** Aim of the task **
Please retype the entries exactly as they stand, leaving out any pictures.

[Extracted data entries]
╭──

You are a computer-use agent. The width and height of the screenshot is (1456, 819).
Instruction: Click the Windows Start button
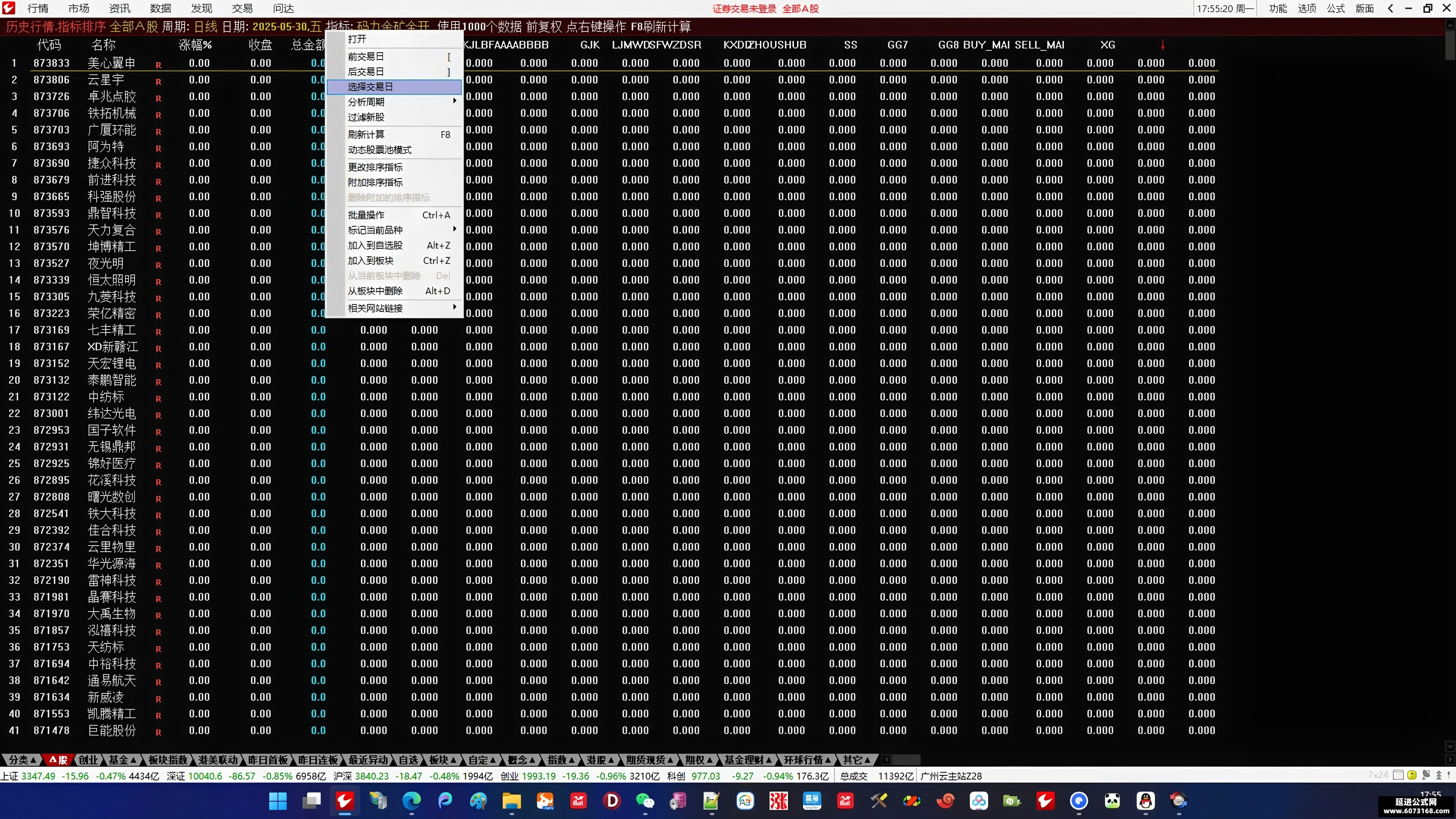[x=278, y=800]
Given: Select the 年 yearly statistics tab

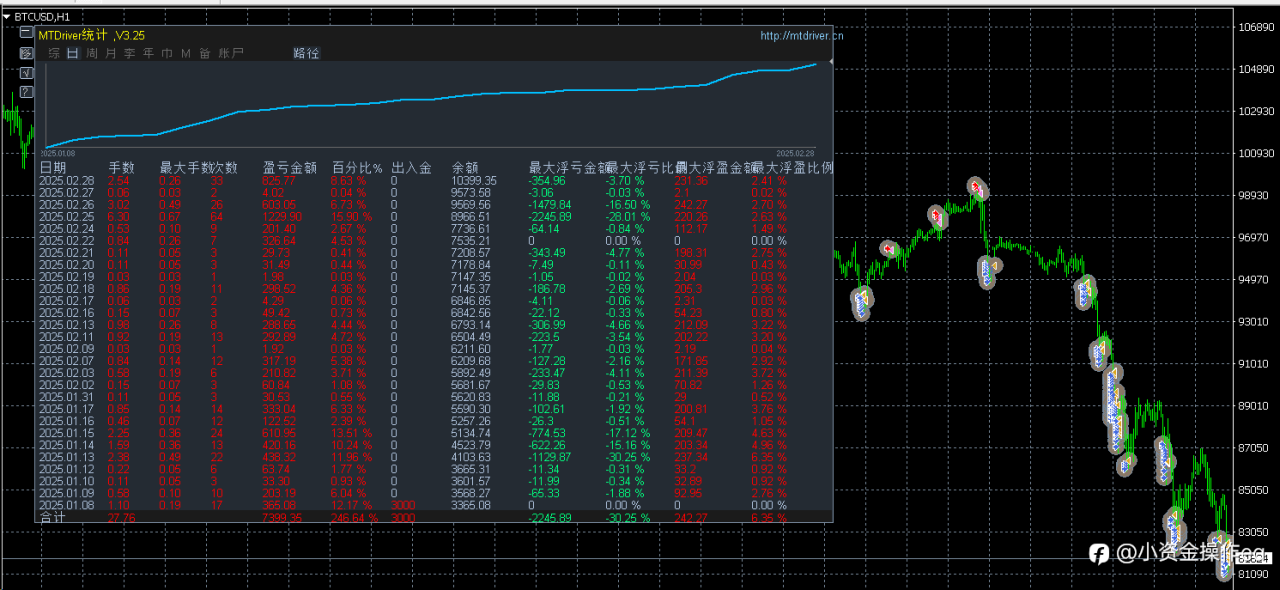Looking at the screenshot, I should point(148,53).
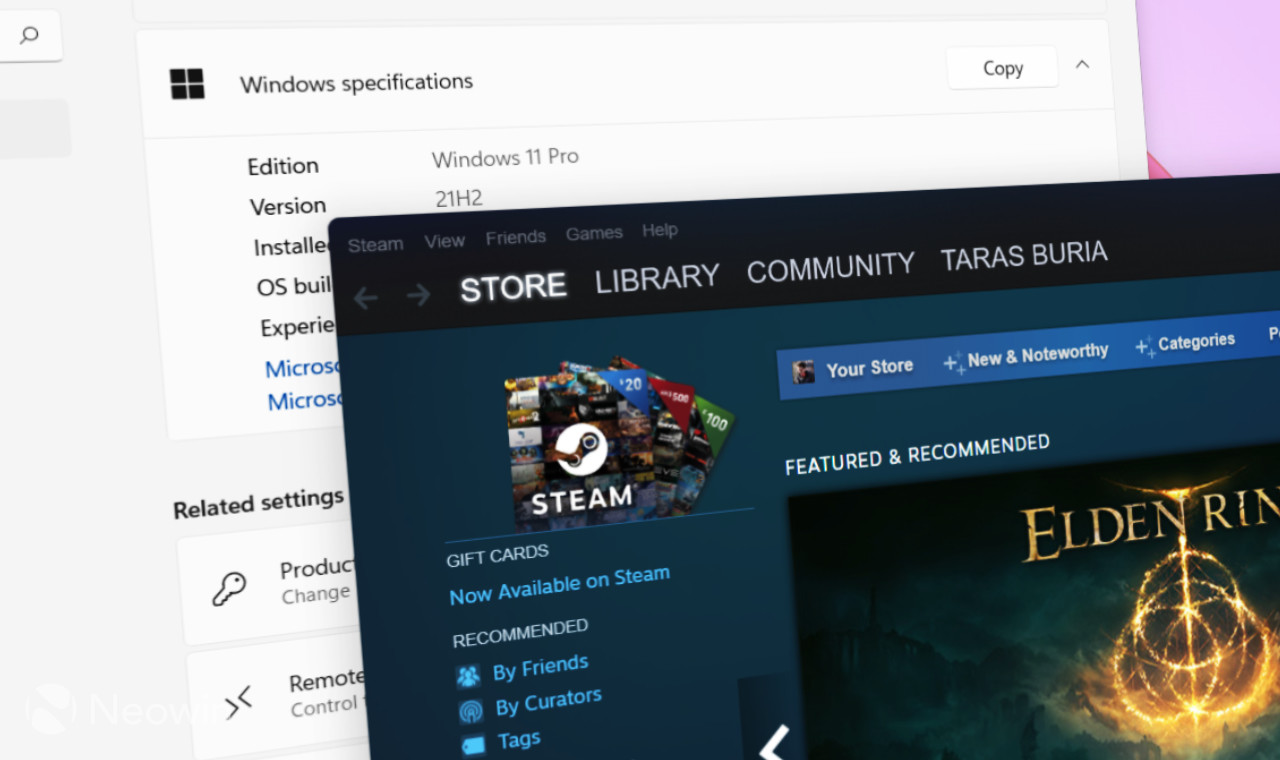Viewport: 1280px width, 760px height.
Task: Click the Windows logo specifications icon
Action: pyautogui.click(x=187, y=84)
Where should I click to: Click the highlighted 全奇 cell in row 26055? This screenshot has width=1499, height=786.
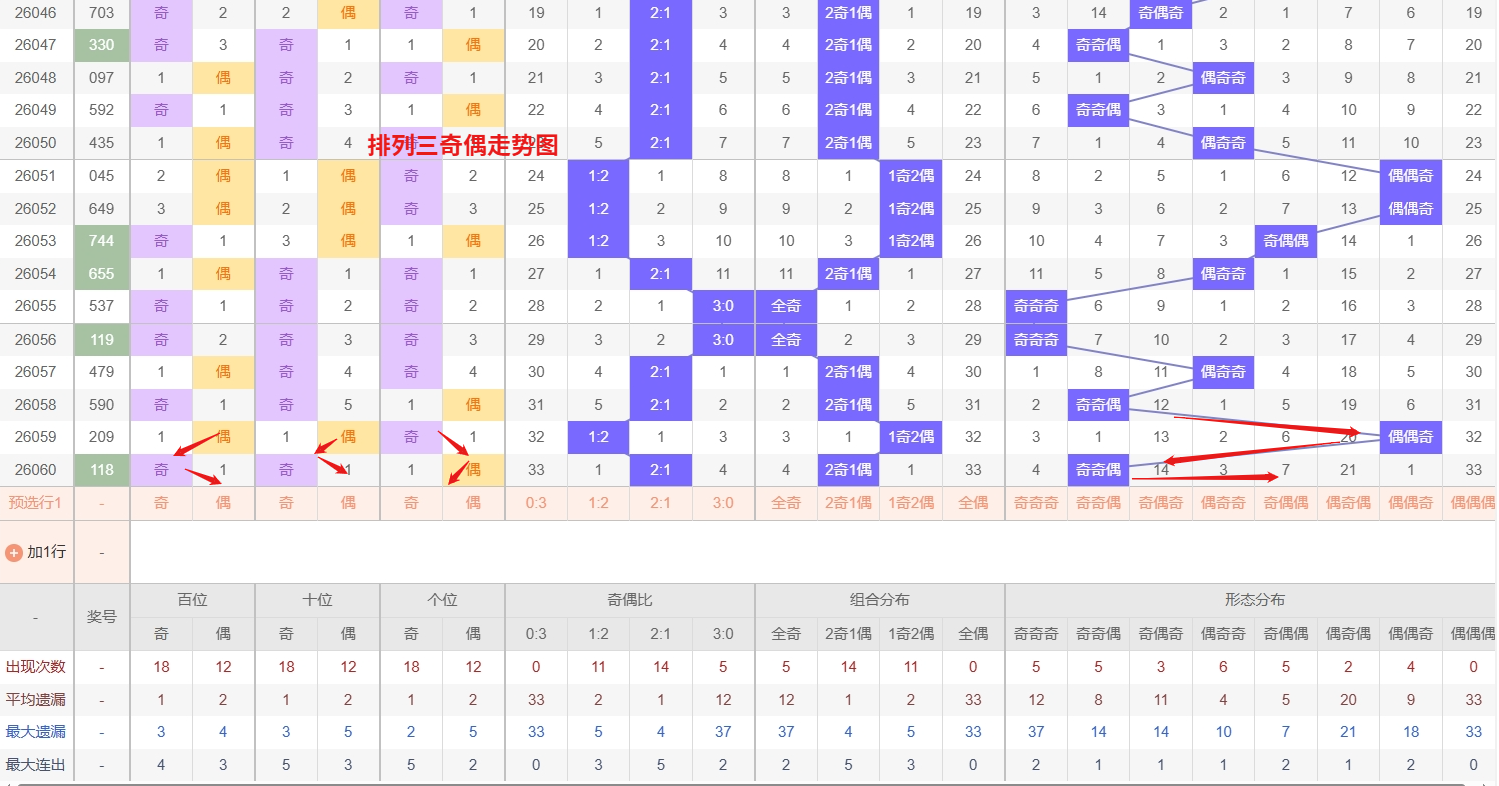786,306
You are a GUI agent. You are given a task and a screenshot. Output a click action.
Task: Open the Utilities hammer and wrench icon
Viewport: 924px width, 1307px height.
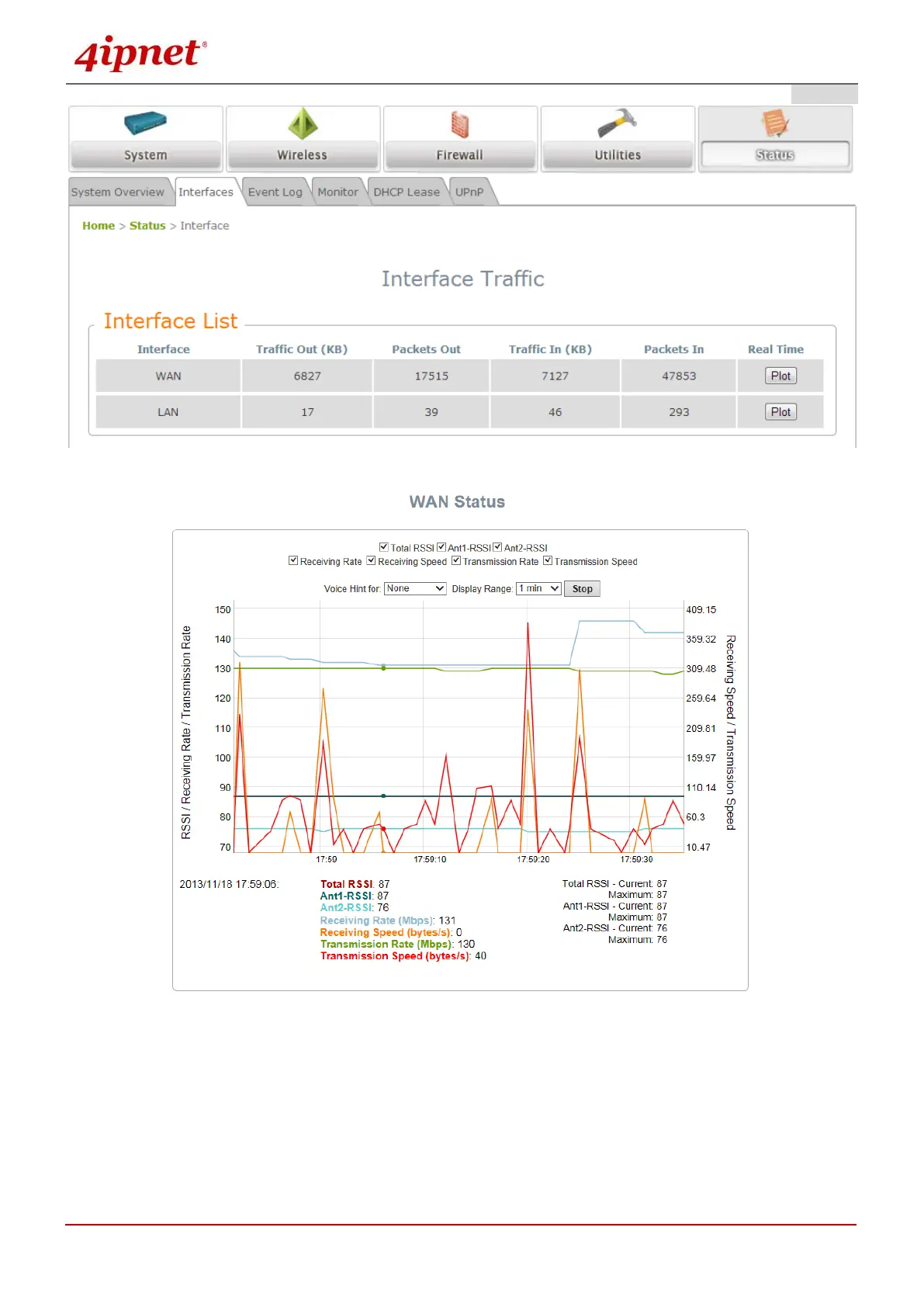618,123
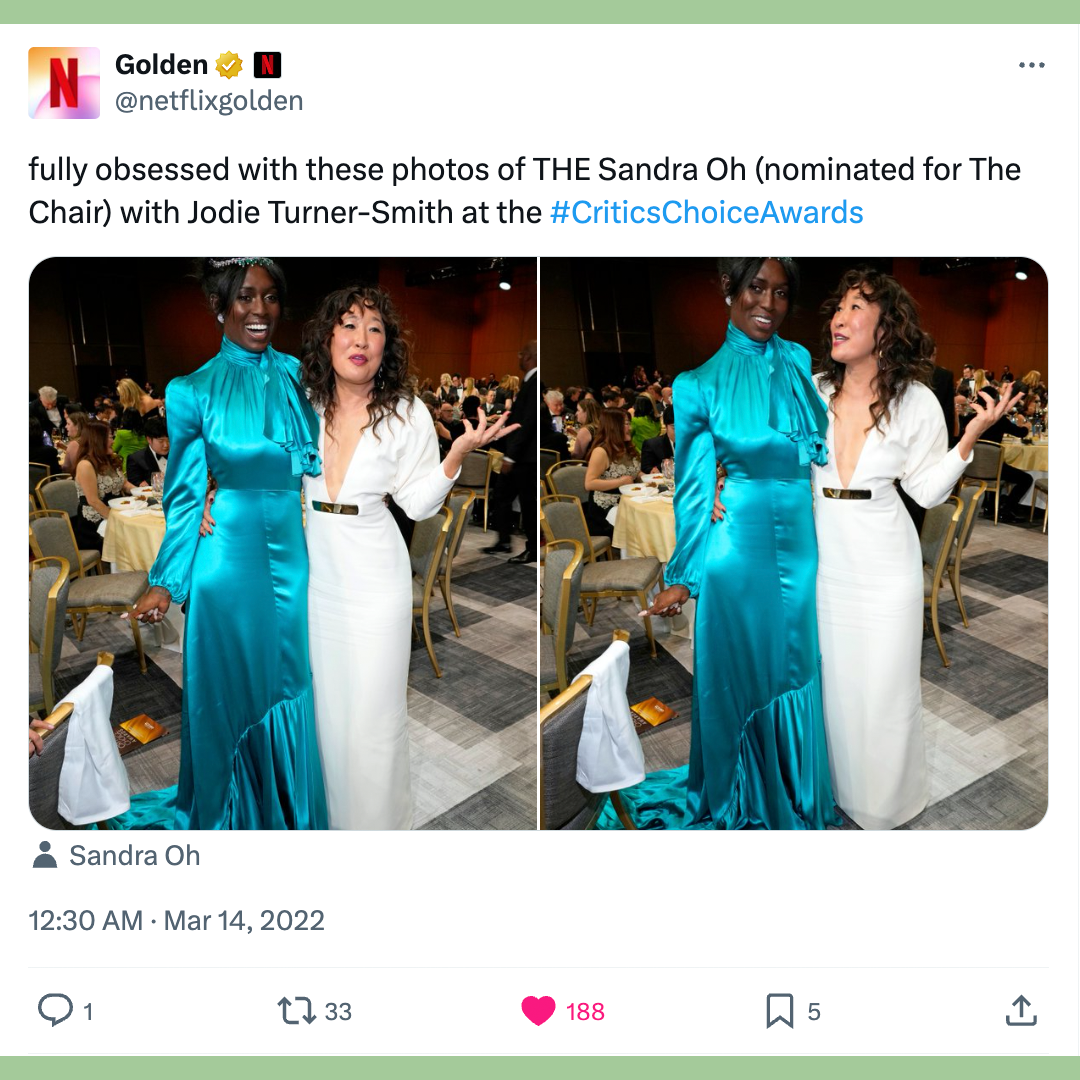Click the gold verified badge

pyautogui.click(x=229, y=65)
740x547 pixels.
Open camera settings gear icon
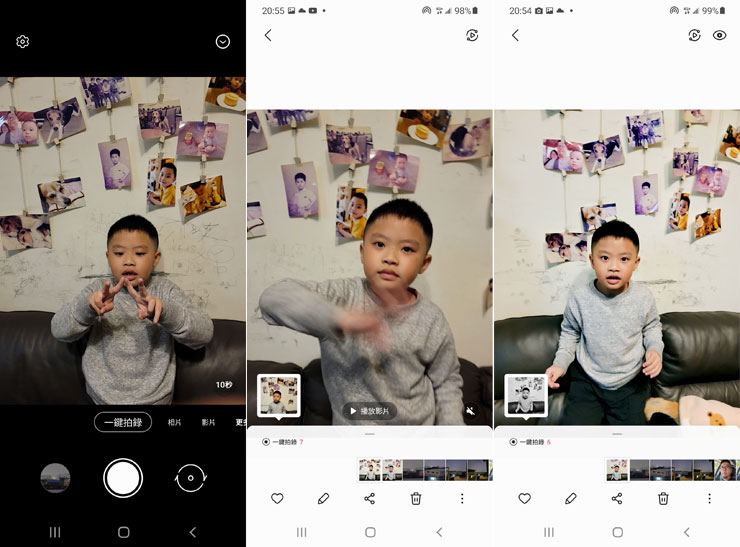(x=22, y=42)
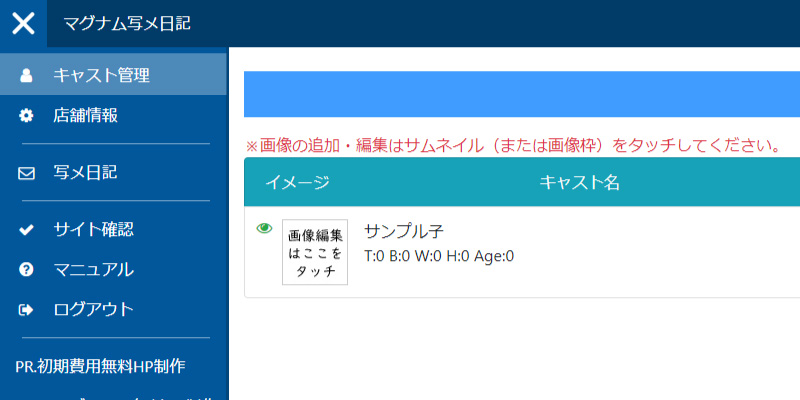This screenshot has height=400, width=800.
Task: Click the envelope icon beside 写メ日記
Action: pyautogui.click(x=27, y=173)
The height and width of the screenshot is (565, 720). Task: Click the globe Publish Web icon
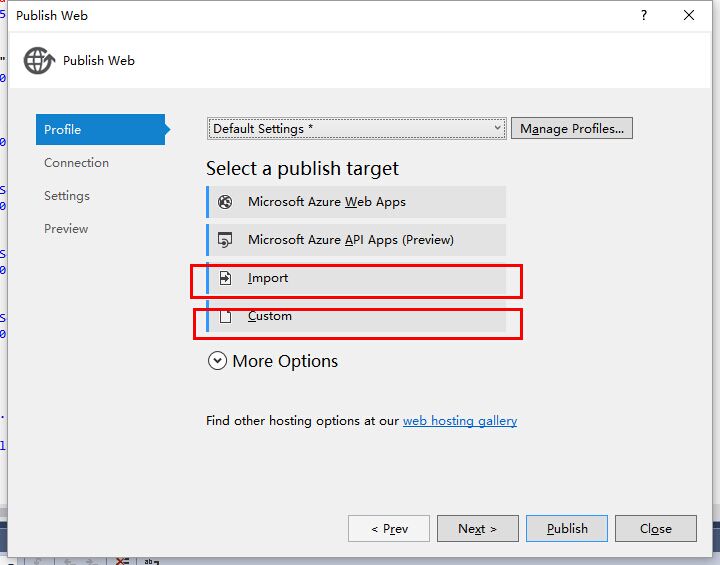pos(38,60)
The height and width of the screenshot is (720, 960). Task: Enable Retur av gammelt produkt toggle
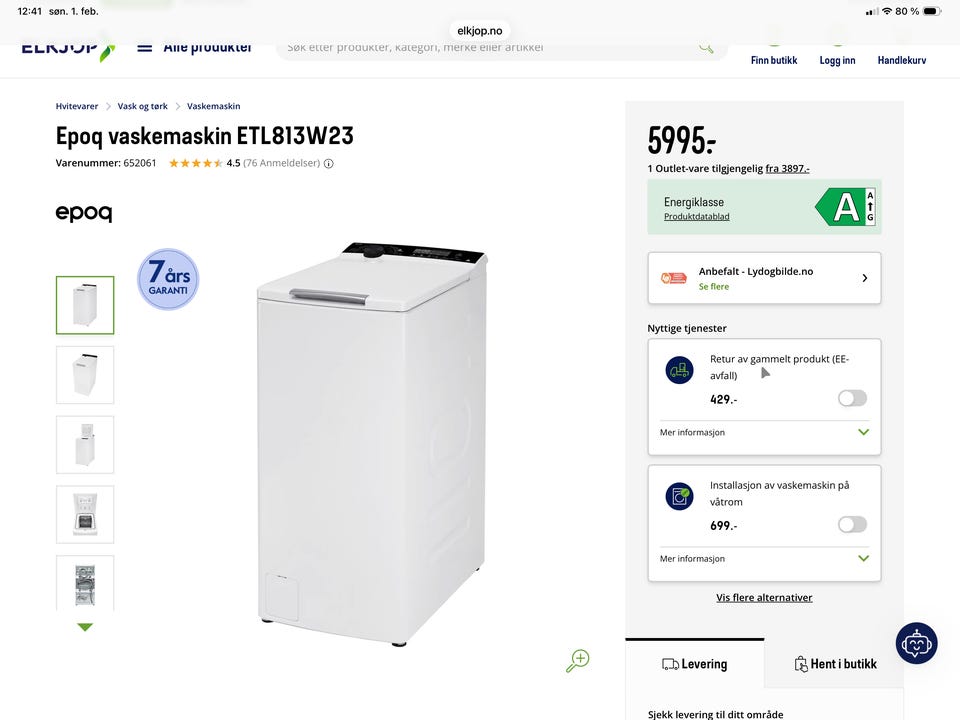tap(852, 399)
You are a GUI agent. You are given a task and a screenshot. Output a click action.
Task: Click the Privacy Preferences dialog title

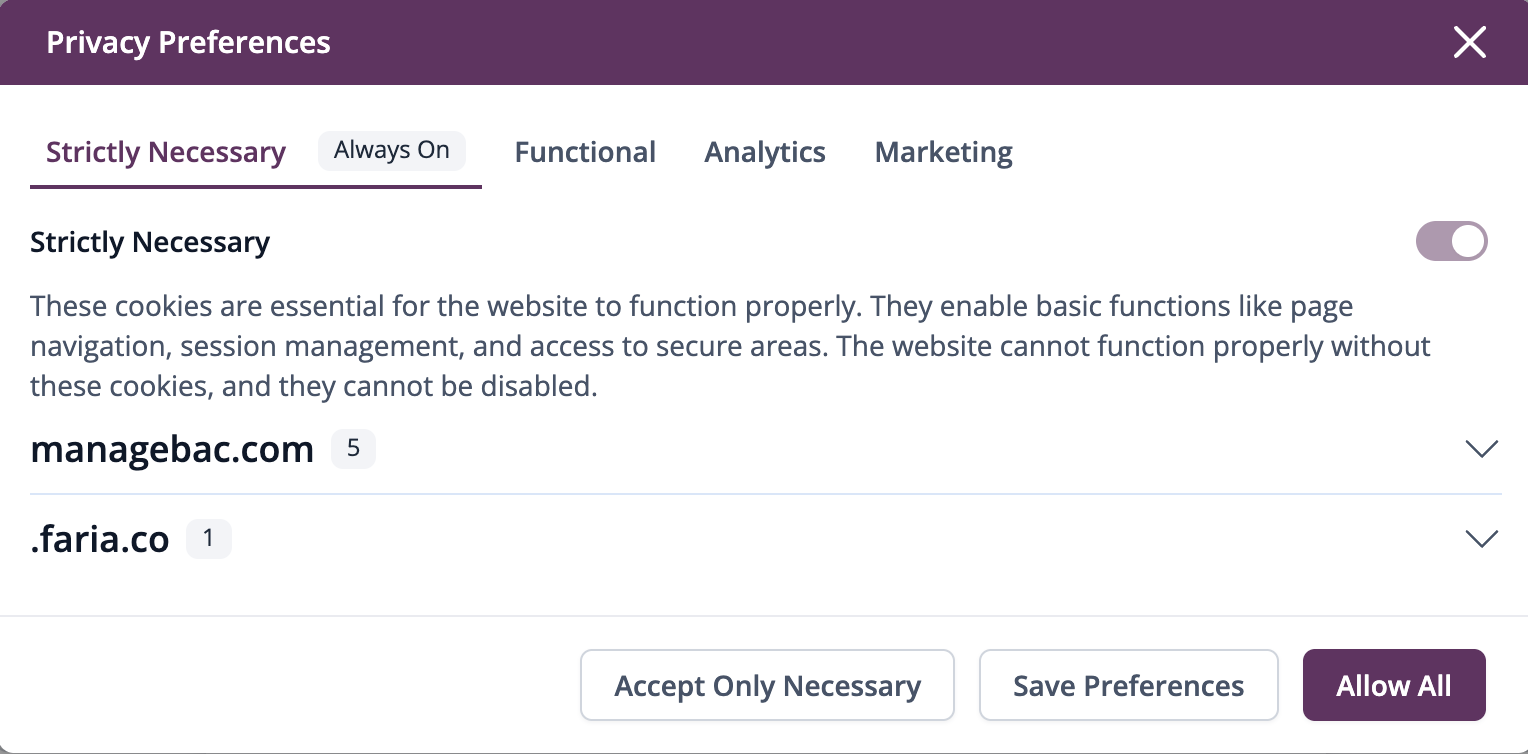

╰──

** Task output **
You are a computer-use agent. The width and height of the screenshot is (1456, 819).
Instruction: Click the Windows Start button
[x=278, y=800]
Given: Select the 年 yearly statistics tab

Looking at the screenshot, I should point(148,53).
Viewport: 1280px width, 760px height.
Task: Click the Windows logo specifications icon
Action: pyautogui.click(x=187, y=84)
Where should I click to: Click the highlighted 全奇 cell in row 26055? This screenshot has width=1499, height=786.
786,306
You are a GUI agent. You are given a task and a screenshot. Output a click action.
Task: Open the Utilities hammer and wrench icon
Viewport: 924px width, 1307px height.
618,123
Click the gold verified badge

pyautogui.click(x=229, y=65)
740x547 pixels.
Open camera settings gear icon
(x=22, y=42)
This screenshot has height=400, width=800.
Task: Click the envelope icon beside 写メ日記
Action: pyautogui.click(x=27, y=173)
The height and width of the screenshot is (565, 720). Task: Click the globe Publish Web icon
pos(38,60)
The height and width of the screenshot is (720, 960). Task: Enable Retur av gammelt produkt toggle
tap(852, 399)
You are a GUI agent. You are given a task and a screenshot. Output a click action.
Task: Click the Privacy Preferences dialog title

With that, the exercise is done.